# Autosleeper Symbol Gas Hob



## HH66 (Oct 19, 2008)

Hi,
I've got a 2002 Autosleepers Symbol and one of the rubber 'thingies' that holds the metal rack on the hob of the cooker is very worn. In transit the metal rack pops out and rattles against the underside of the glass cover. I can get it to stay put using a kitchen roll 'bung' but does anybody know where I can get a replacement rubber 'thingy'? Sorry about the vague terminology but I'm not sure how else to describe it!
Thanks HH


----------



## chrisjrv (May 7, 2007)

Hi,
If you find the manufacturers contact details from the internet or your autosleepers handbook I'm sure they will help you, we got ours at the company rally a couple of years ago, also if you join the Autosleepers owners club they could probably help, or phone Charles at Autosleepers,
Regards,
Chris


----------



## Zebedee (Oct 3, 2007)

I wouldn't worry about it too much HH.

The same happened on our van from brand new.

Mrs Zeb just lays a towel across the top of the grill during transit.

Hope this helps

Dave


----------



## 96706 (Nov 13, 2005)

Zebedee said:


> Mrs Zeb just lays a towel across the top of the grill during transit.

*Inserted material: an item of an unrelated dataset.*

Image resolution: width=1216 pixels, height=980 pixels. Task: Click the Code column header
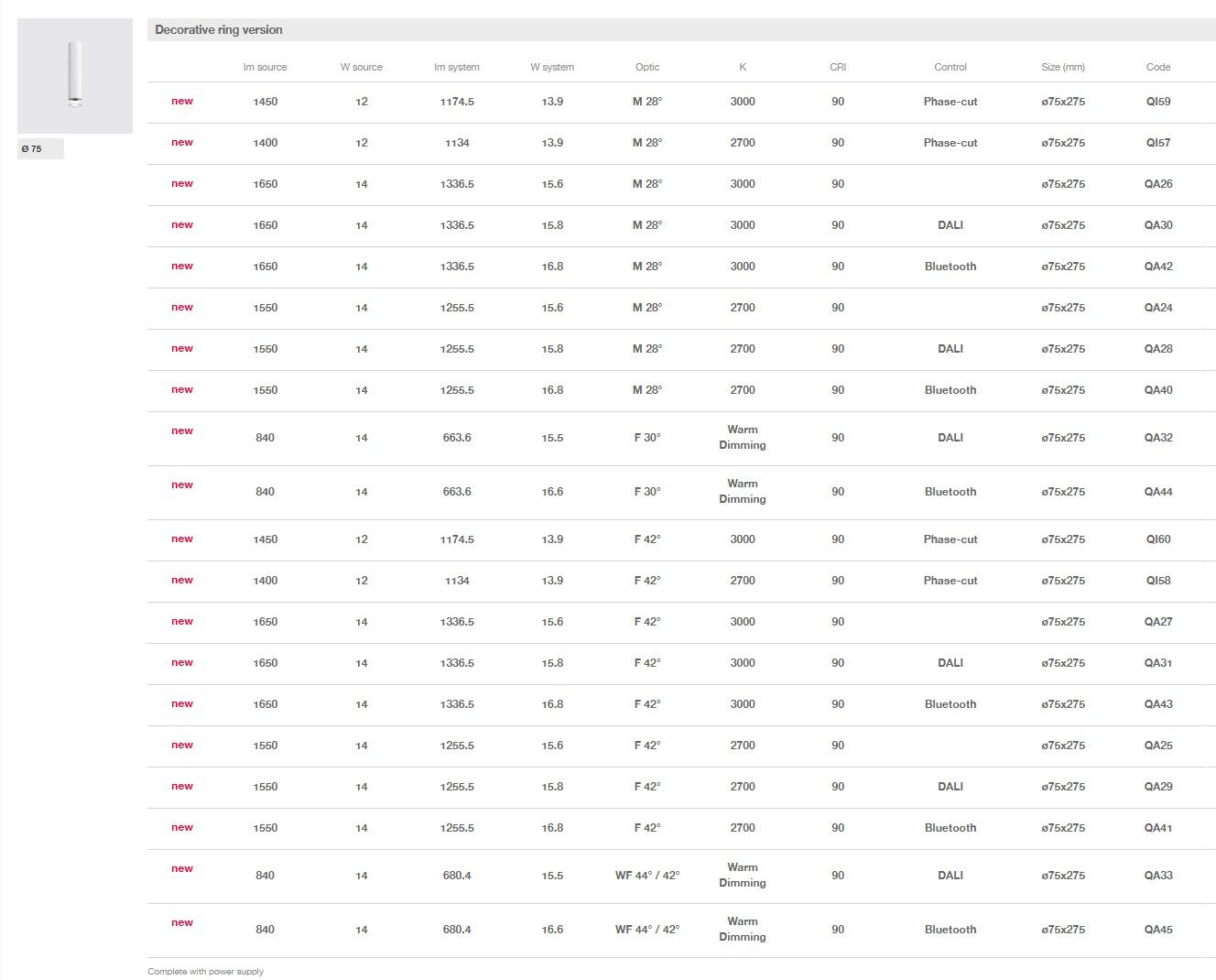tap(1157, 67)
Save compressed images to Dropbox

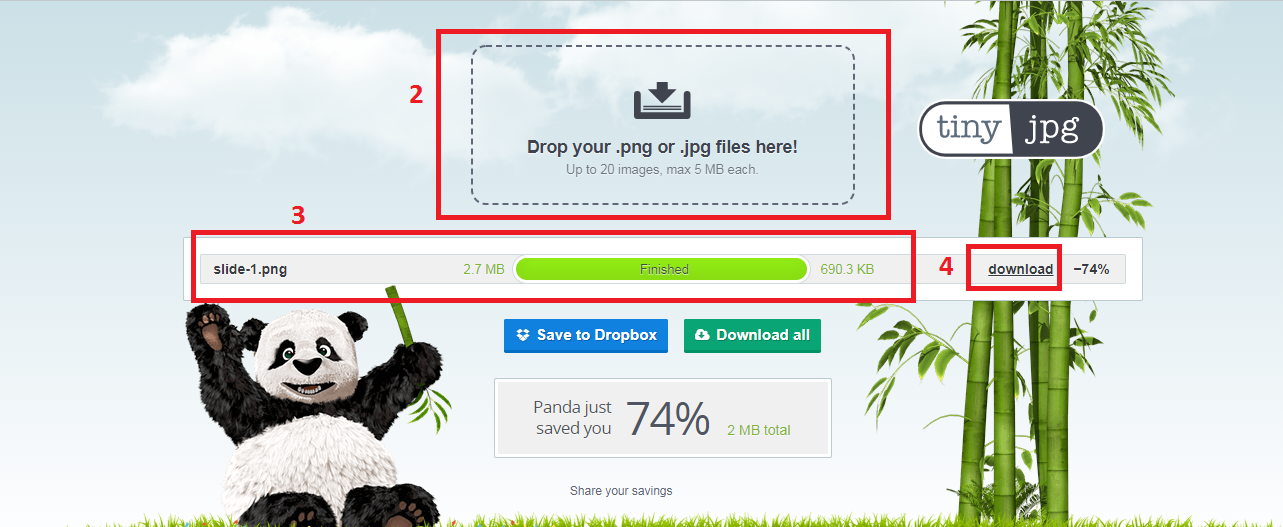click(x=585, y=335)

Just make sure the gas is off first 8)

Seriously though, the new boxer 3 we hired in NZ recently had the same problem and we found that a tea towel laid between grill and glass lid, did the trick 

Mind you, thinking back a few years ago, when we were last there, we managed to close the glass lid when one of the rings wasn't quite turned off :roll: Fortunately we were all outside the van, supping our tea, when the glass lid shattered into a million pieces and we were picking up glass beads for days after


----------